# [Exercise objective]
Could you rewrite the records below, from the line containing "Task: Click the" through the end of the records, as a Markdown table with the columns Row and Record line, skipping blank lines and leaving out the pictures?

# [Supplied material]
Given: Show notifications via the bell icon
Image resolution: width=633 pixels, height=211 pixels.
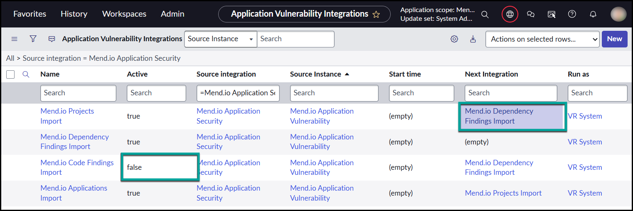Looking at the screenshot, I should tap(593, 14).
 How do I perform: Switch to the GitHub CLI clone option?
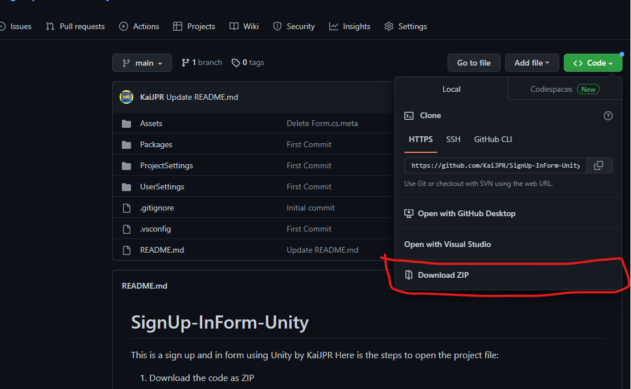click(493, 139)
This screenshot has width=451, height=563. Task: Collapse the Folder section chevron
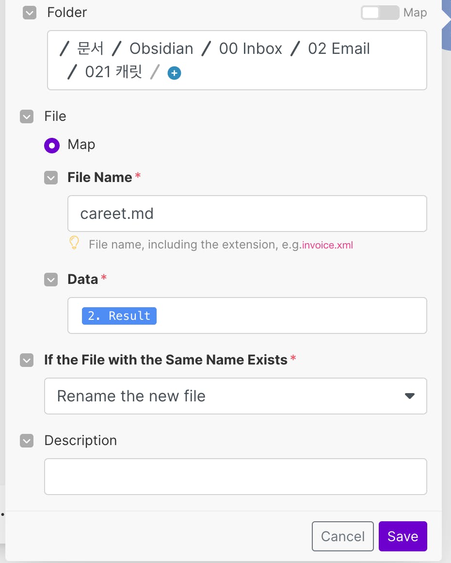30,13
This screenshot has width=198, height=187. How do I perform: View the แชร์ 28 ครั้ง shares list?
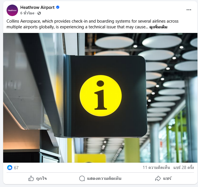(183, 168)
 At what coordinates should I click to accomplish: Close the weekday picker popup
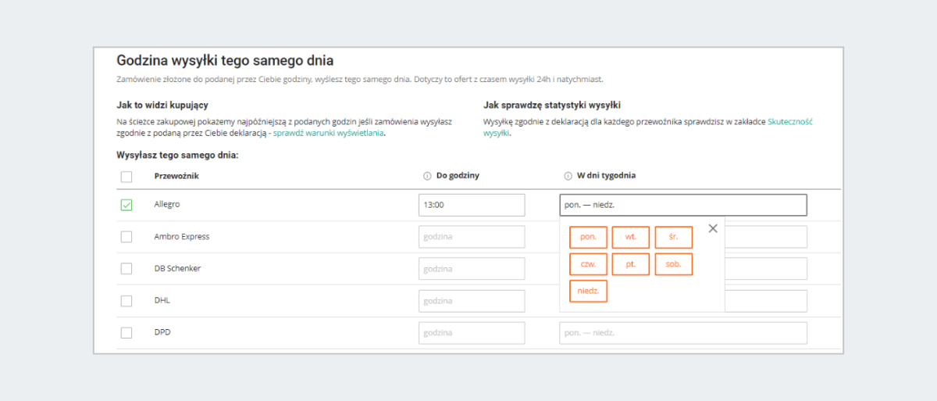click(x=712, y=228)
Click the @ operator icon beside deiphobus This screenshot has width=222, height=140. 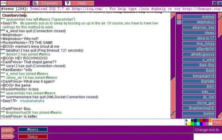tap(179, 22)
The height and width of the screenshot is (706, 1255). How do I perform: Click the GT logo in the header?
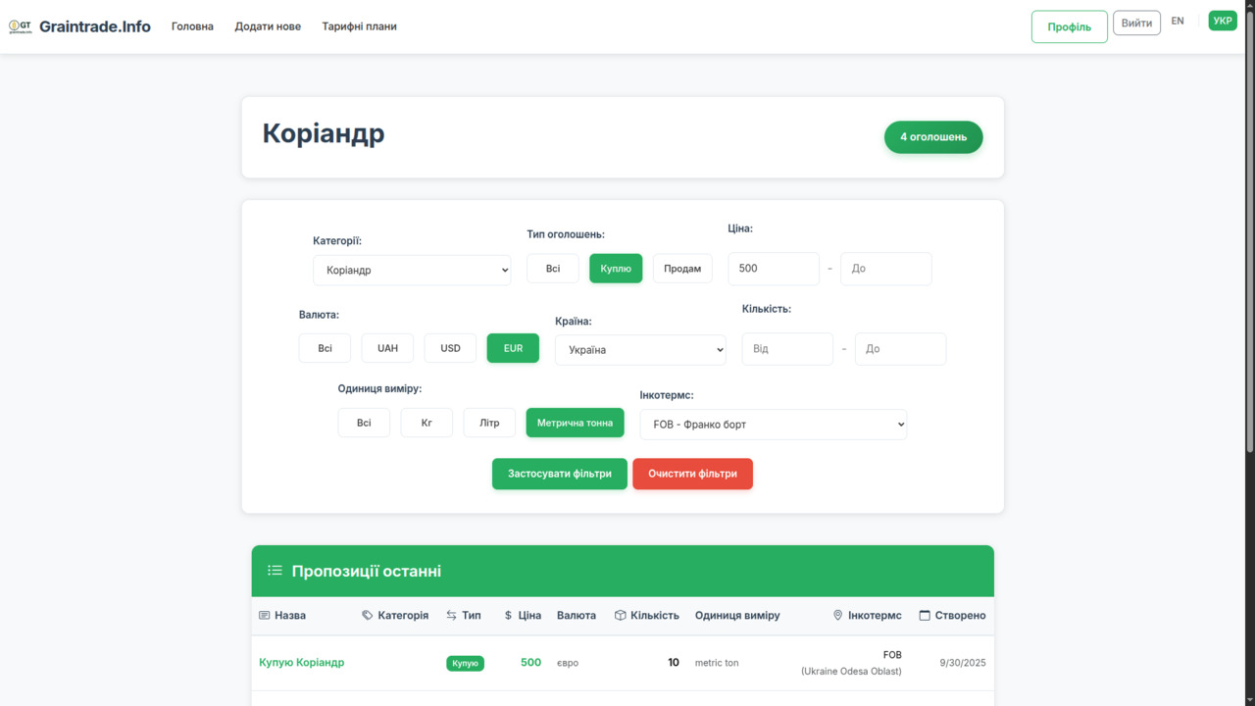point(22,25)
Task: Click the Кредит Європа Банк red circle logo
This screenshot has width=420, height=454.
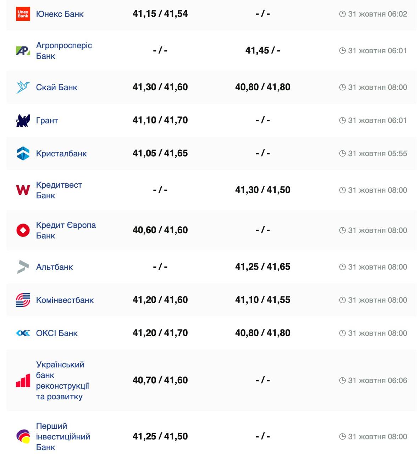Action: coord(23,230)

# [Task solution]
| Row | Record line |
|---|---|
| 1 | Task: Click the Кредит Європа Банк red circle logo |
| 2 | This screenshot has width=420, height=454. |
| 3 | Action: coord(23,230) |